[SOURCE PASSAGE]:
%%

Ringo Starr and Friends is a 2006 live album by rock musician and ex-Beatle Ringo Starr, following his 2005–2006 tour. The album features the tracks from the All-Starr Band's 2001 tour. The album is a budget-release version of the King Biscuit Flower Hour Presents Ringo & His New All-Starr Band album released in 2002, containing the same tracks but omitting "The No No Song" and "Back Off Boogaloo." The album had limited pressing and was only released in Europe. Ringo's friends included on the album are Ian Hunter, Howard Jones, Roger Hodgson, Sheila E, Greg Lake and Mark Rivera.

%%

[MATERIAL]:

%%

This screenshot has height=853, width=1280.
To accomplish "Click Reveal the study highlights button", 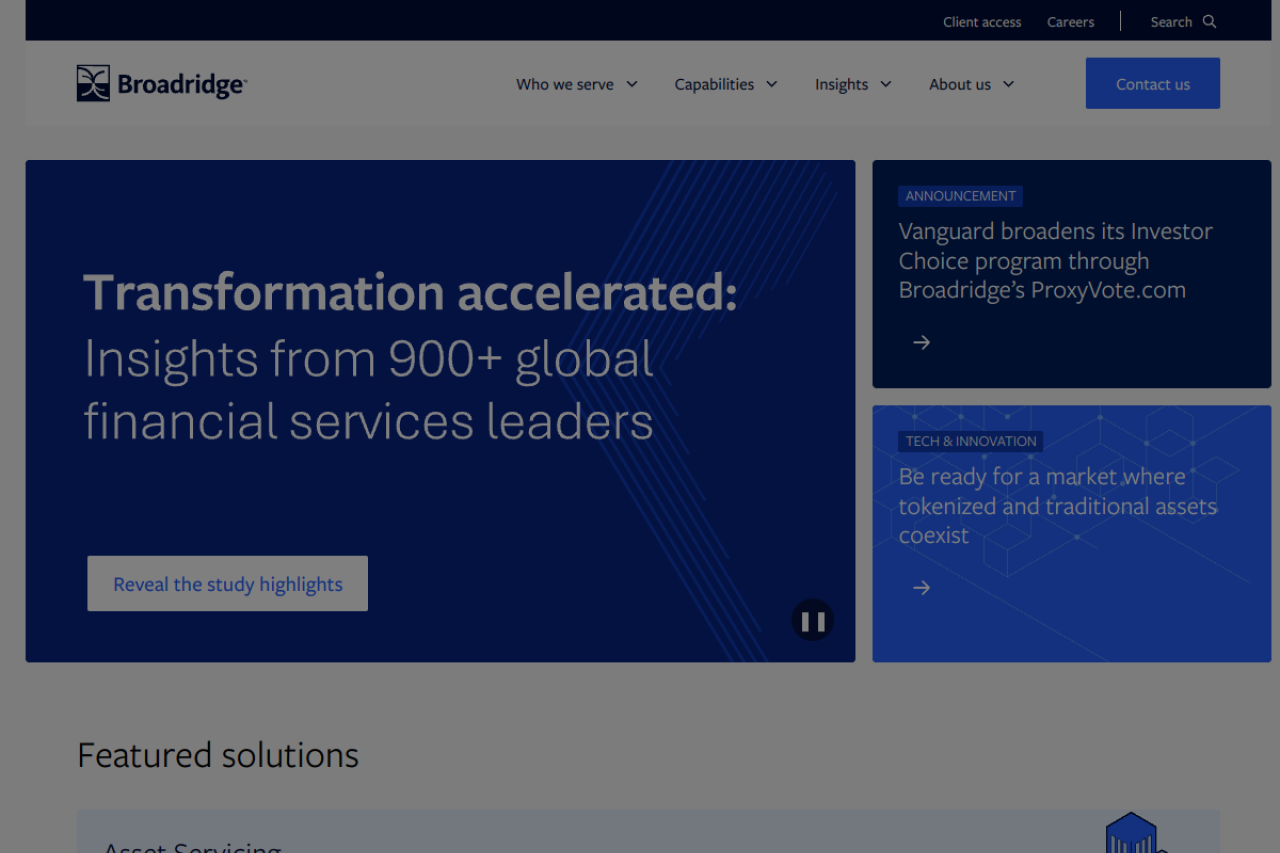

%%

[TASK GOAL]: From the Ringo Starr album passage above, extract everything from "Ringo Starr and" down to "and Mark Rivera." word for word.

[RESULT]:
Ringo Starr and Friends is a 2006 live album by rock musician and ex-Beatle Ringo Starr, following his 2005–2006 tour. The album features the tracks from the All-Starr Band's 2001 tour. The album is a budget-release version of the King Biscuit Flower Hour Presents Ringo & His New All-Starr Band album released in 2002, containing the same tracks but omitting "The No No Song" and "Back Off Boogaloo." The album had limited pressing and was only released in Europe. Ringo's friends included on the album are Ian Hunter, Howard Jones, Roger Hodgson, Sheila E, Greg Lake and Mark Rivera.